Le bacchette (o stecche) e le relative forcelle (o controstecche) sono di ferro o d'acciaio, molto flessibile, a sezione tonda o quadra (quest'ultima forma è riservata alle forcelle); per gli ombrelli fini sono d'acciaio a sezione a U. Le bacchette possono essere ottonate, cromate, nichelate e, quando si tratta di ombrelli da donna, perfino dorate.

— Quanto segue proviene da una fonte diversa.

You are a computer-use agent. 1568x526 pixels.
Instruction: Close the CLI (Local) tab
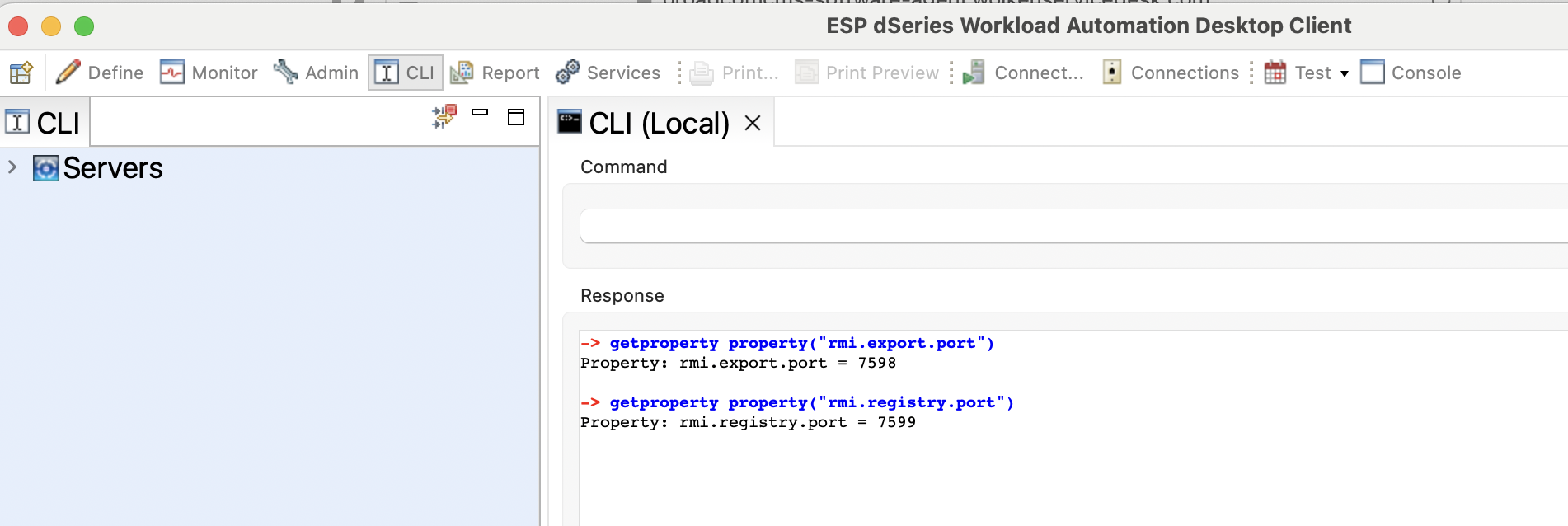pos(752,123)
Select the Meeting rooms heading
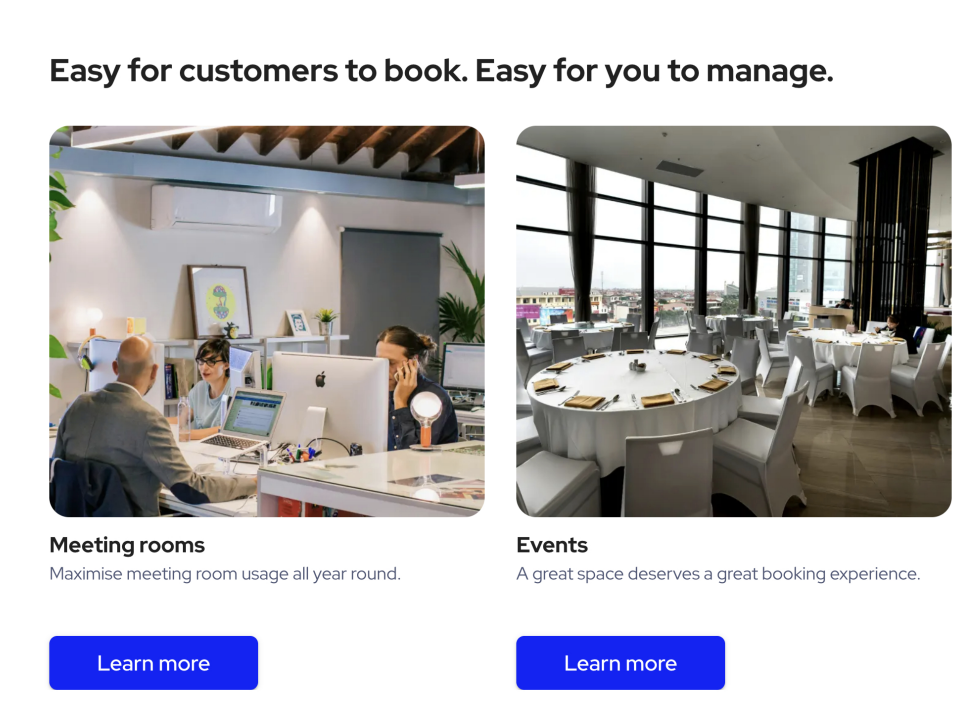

Le bacchette sono schiacciate e bucate alle due estremità: verso l'impugnatura, dove terminano con una puntina, per fissarvi la stoffa; all'altra estremità, per essere tenute fisse nei tagli della doppianoce, specie di anello di metallo che si trova vicino al puntale, fisso all'asta dell'ombrello. La loro lunghezza varia dai 25 agli 85 cm. e il loro numero, per ogni ombrello, da 6 a 16 e anche 24. Le forcelle sono attaccate da una parte mediante una cernierina circa alla metà delle bacchette e dall'altra sono schiacciate e bucate e tenute ferme con un filo di ferro nel collano.
Le stoffe da ombrelli possono essere di cotone detto America, di cotone più fino detto makò; di cotone unito con seta animale in diverse proporzioni: dal 6% di seta e il 94% di cotone, sino al 50% per ciascuno (tessuto gloria per una bassa percentuale in seta, royal col 20 ÷ 25% di seta, tramé col 40 ÷ 50%). Articoli più fini in tutta seta animale, pura o caricata. Per gli articoli da donna si usa anche il rayon. La stoffa è sempre nera per gli articoli da uomo; spesso colorata per articoli da donna. Gli en-tous-cas (per sole e per acqua) hanno tinte di fondo scure con bordure fantasia poco vivaci, mentre molto vivaci sono le tinte per gli ombrellini. I tipi in tutto cotone, in gloria o royal sono tessuti greggi e poi tinti in pezza, mentre i tramé e gli articoli più fini sono tinti in filo. La cimossa, per i tipi di cotone fino, gloria, e gli altri più fini, ha un'altezza variabile dai 10 ai 25 mm.
Per fare la copertura di qualsiasi ombrello o parasole e con qualunque tipo di tessuto si tagliano, con apposito modello di cartone o di legno o zinco, tanti triangoli, leggermente curvilinei, quante sono le bacchette che formano l'ombrello. I triangoli vengono da operaie specialiste cuciti uno a fianco dell'altro in modo che i vertici concorrano a uno stesso centro: tale centro, infilato sull'asta, dalla parte del puntale, è fissato sulla doppianoce. Gli spigoli opposti dei triangoli vengono fissati alle estremità libere delle bacchette, in modo che le cuciture aderiscano alle bacchette.
La produzione italiana di ombrelli si aggira sui 6,5 milioni di pezzi l'anno; gli stabilimenti sono circa cinquanta, di cui i più importanti a Torino e Milano, e poi a Firenze, Napoli, Roma. L'esportazione italiana di ombrelli, rivolta principalmente verso i paesi dell'America Centrale e Meridionale, fu in media di 329.670 pezzi all'anno nel periodo 1931-33, mentre l'importazione è trascurabile. (V. tav. LIV).
Bibl.: L'intermediaire des chercheurs et des curieux, I, Parigi 1864, p. 281; L. T. Belgrano, La vita privata dei genovesi, Genova 1875, p. 227; G. Nicole, Umbella, in Daremberg e Saglio, Dictionnaire des antiquités grecques et romaines, V, p. 583 seg.; V. Gay, Glossaire archéologique, II, Parigi 1928, p. 169; P. de Giafferi, Histoire du costume, Parigi s. a., p. 8 segg.; P. Francinetti, L'ombrello, Torino 1925.